AICPA’s letter to the IRS however does not address, how expenses incurred by taxpayers in crypto asset lending transactions or in attaining ICO tokens should be handled.  

For example, how would holders of BAR tokens issued by Titanium Blockchain Infrastructure Services, whose founder squandered portions of the firm’s $21 million ICO sale proceeds, to pay for his Hawaiian condominium treat it for tax purposes?  

“The rapid emergence of virtual currency has generated several new questions on how the tax rules apply to various transactions involving virtual currency and activities and assets related to it.  Moreover, the development in the number of types of virtual currencies and the value of these currencies make these questions both timely and relevant to a growing number of taxpayers and tax practitioners”, Nellen added.  

Initial coin offering (ICOs) companies –which increasingly utilize the Ethereum blockchain platform — are anticipating a formal statement from the SEC on its classification of Ether (ETH) so that they have regulatory clarification between securities classification by the SEC and commodities classification by the CFTC.  In the absence of a pronouncement from the SEC, the IRS’s job of addressing these new questions could be all the more challenging.  

Acceptable valuation documentation & computation of gains and losses of cryptocurrencies: A cryptocurrency has an equivalent value in fiat currency or acts as a substitute for real currency based on its determinable value in the market.

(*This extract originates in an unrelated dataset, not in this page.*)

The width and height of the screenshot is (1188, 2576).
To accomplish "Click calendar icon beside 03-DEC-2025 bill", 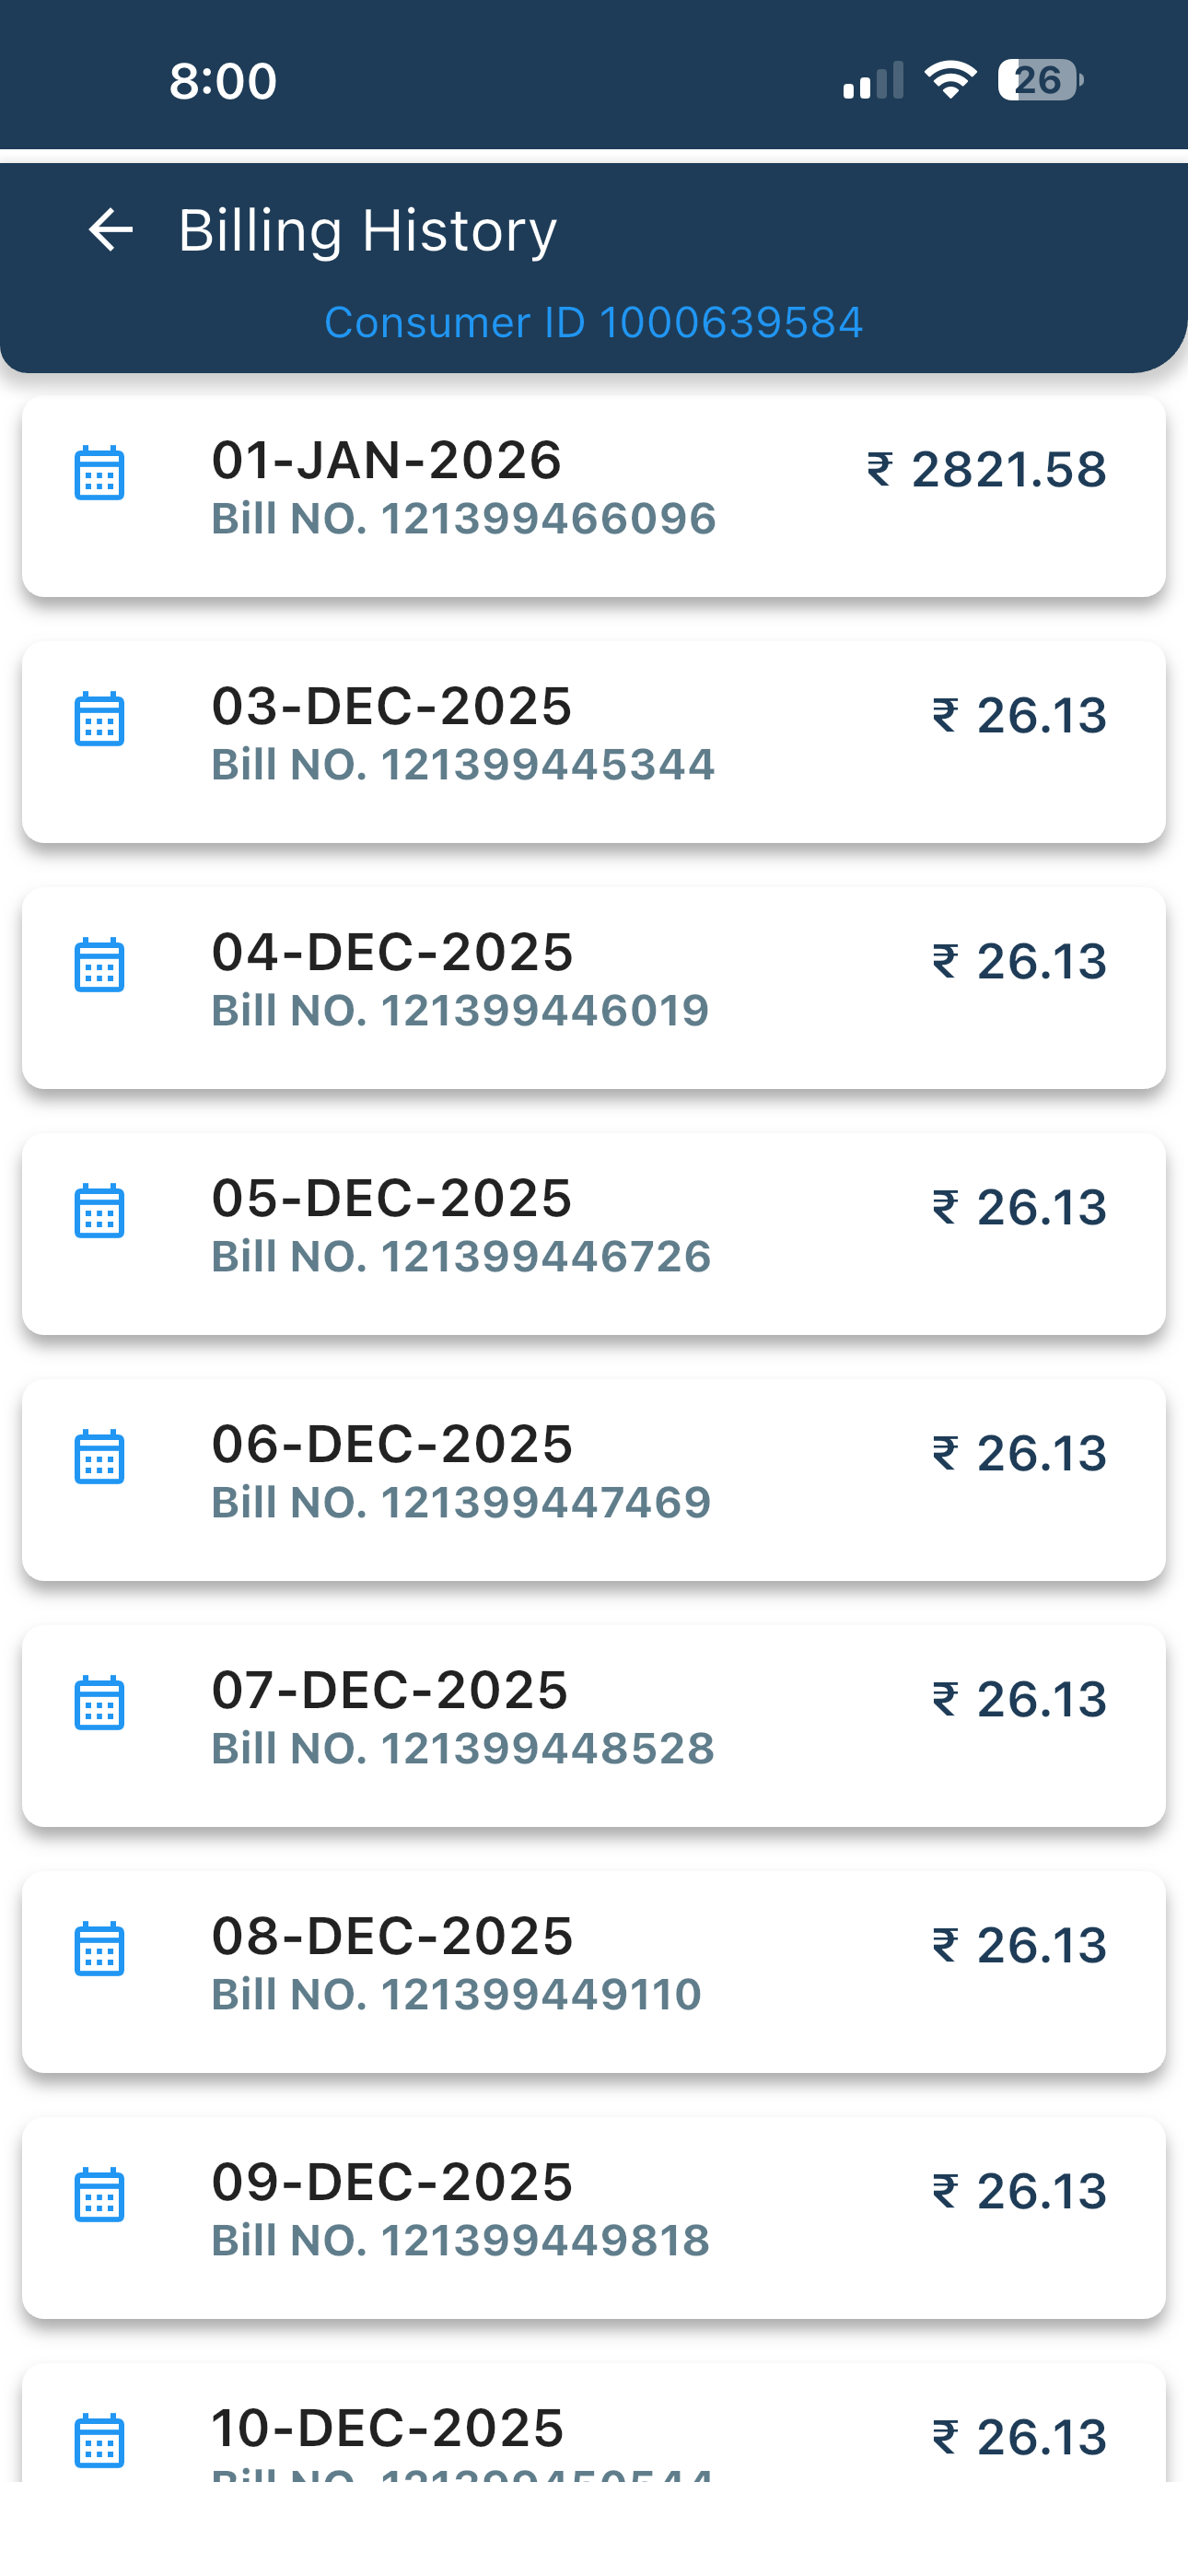I will (x=99, y=718).
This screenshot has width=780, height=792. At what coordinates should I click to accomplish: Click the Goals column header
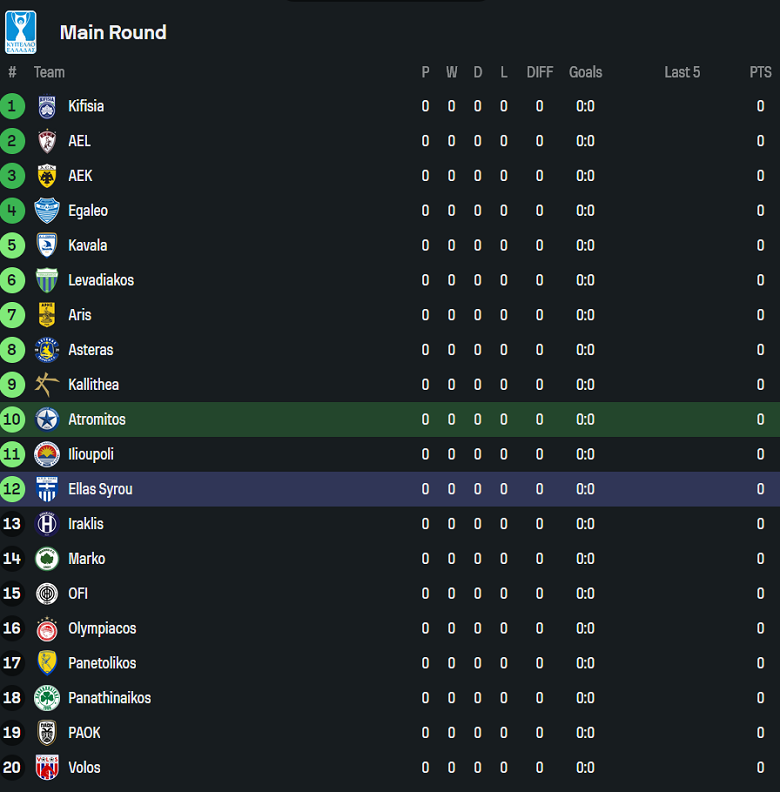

Section 4, Q&A-5 of Notice 2014-21 refers to exchange rates established by market supply and demand used to determine the fair market value of virtual currency in USD as of the date of payment or receipt. It also recommends that taxpayers use a “reasonable manner that is consistently applied” to calculate the fair market value of virtual currency.

AICPA’s letter to the IRS suggests that further guidance and examples are necessary to define “reasonable manner” since there could be considerable differences in cryptocurrency pricing on different exchanges.  That taxpayers should be allowed to use an average of different exchanges as long as they are consistent in how they calculate the valuation and in how they make this determination for every cryptocurrency transaction.  And choose either specific identification or FIFO as long as the method is consistently applied from year to year to calculate their cryptocurrency gains and losses.

This would be particularly important since so many companies began developing cryptocurrency and blockchain-oriented accounting and tax software that US taxpayers rely on as a reasonable and consistent method for determining fair value of their cryptocurrency gains and losses for US tax purposes.

Foreign reporting requirements for cryptocurrencies:  Some virtual currencies are traded on centralized exchanges that operate in jurisdictions outside the US. The exchanges are either a pure virtual currency exchange or a virtual currency exchange which allows virtual currencies to exchange into fiat currencies. These foreign virtual currency exchanges have custody of customers’ virtual currencies and an exchange failure results in the loss of customer funds which are similar to a Foreign Financial Institution (FFI) because they behave in the same manner.

Notice 2014-21 does not address tax foreign reporting requirements for cryptocurrencies.  

AICPA’s letter to the IRS, suggests that taxpayers should report the value of cryptocurrencies and fiat currencies held at those foreign exchanges for FBAR and FATCA purposes if they meet the necessary threshold, but not when a taxpayer holds cryptocurrency in a wallet which the taxpayer owns, controls and is in possession of a private key.

“Virtual currency transactions, in which taxpayers increasingly engage, add a new layer of complexity to the analysis of a client’s reporting requirements.  The issuance of clear guidance in this area will provide confidence and clarity to preparers and taxpayers on application of the tax law to virtual currency transactions” concluded Nellen.

 

Selva Ozelli, Esq., CPA is an international tax attorney and CPA who frequently writes about tax, legal and accounting issues for Tax Notes, Bloomberg BNA, other publications and the OECD.